Più avanti, se una persona viene sorpresa con delle armi, allora è un collaboratore del movimento nazionale. Se viene sorpresa con carburante, è un commerciante. Se viene sorpresa con denaro, è un imprenditore. Se viene sorpresa con una persona uccisa, allora è un patriota. Così le nuove figure del profitto sono entrate nei cortili dei Balcani. Nei loro cortili desolati, gli albanesi hanno iniziato a commerciare anche la paura. La vendono in scatole, in sacchi, in valigie e in parole.
Questa guerra non dichiarata odora di piccoli vincitori. In ogni quartiere c’è una persona che vende la notizia, un’altra che vende il proiettile, un’altra che vende la strada. La guerra, come ogni merce, richiede un mercato.
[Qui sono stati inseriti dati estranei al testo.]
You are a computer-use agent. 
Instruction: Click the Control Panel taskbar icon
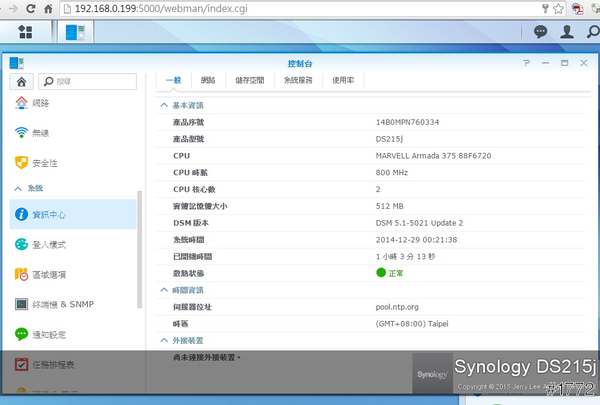point(75,32)
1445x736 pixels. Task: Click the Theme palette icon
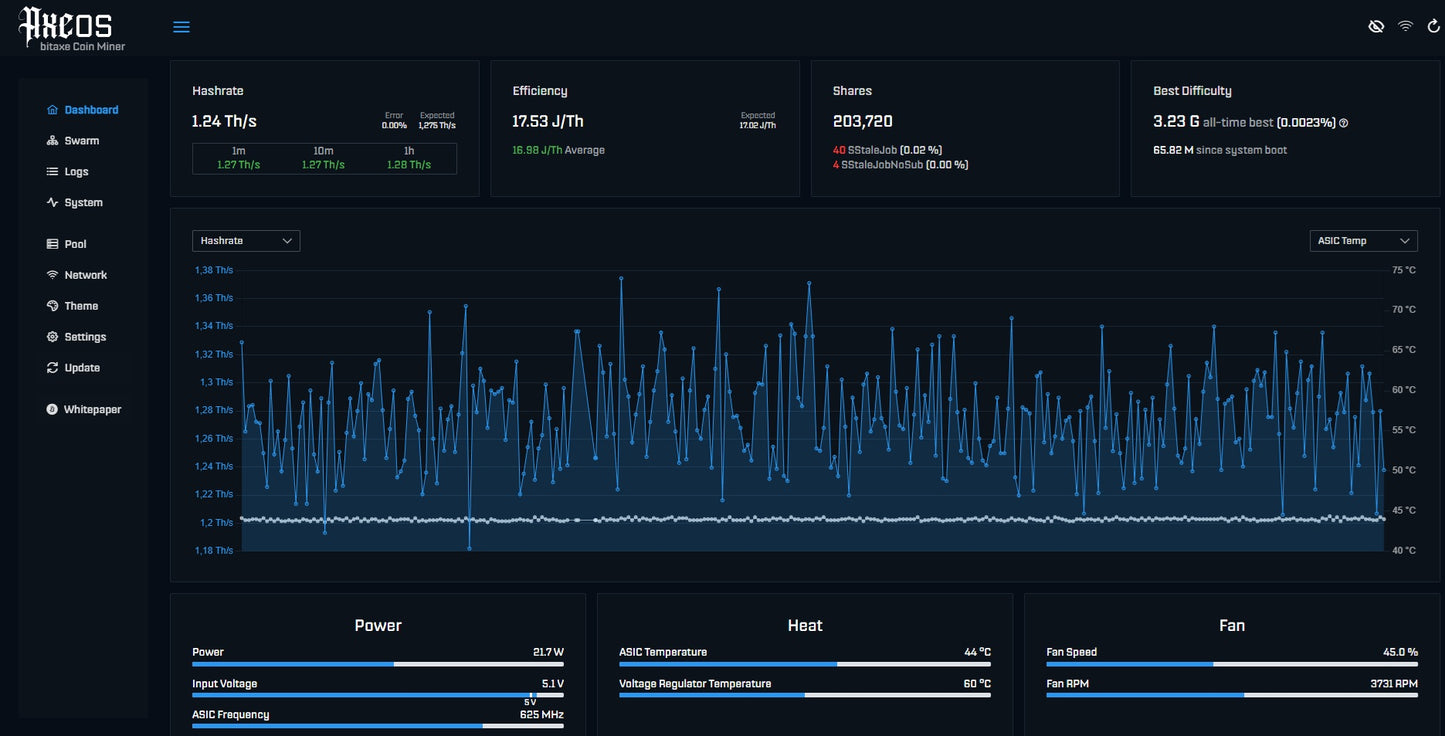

E il mercato più facile è quello che si trova tra la povertà e la speranza. In questo mercato non resta nulla di puro.
Coloro che iniziano con gli slogan finiscono con il denaro. Coloro che iniziano con le lacrime finiscono con il carburante. Coloro che iniziano con un giuramento finiscono con gli accordi. E gli accordi di guerra sono peggiori della guerra stessa, perché lasciano vivi solo i commercianti.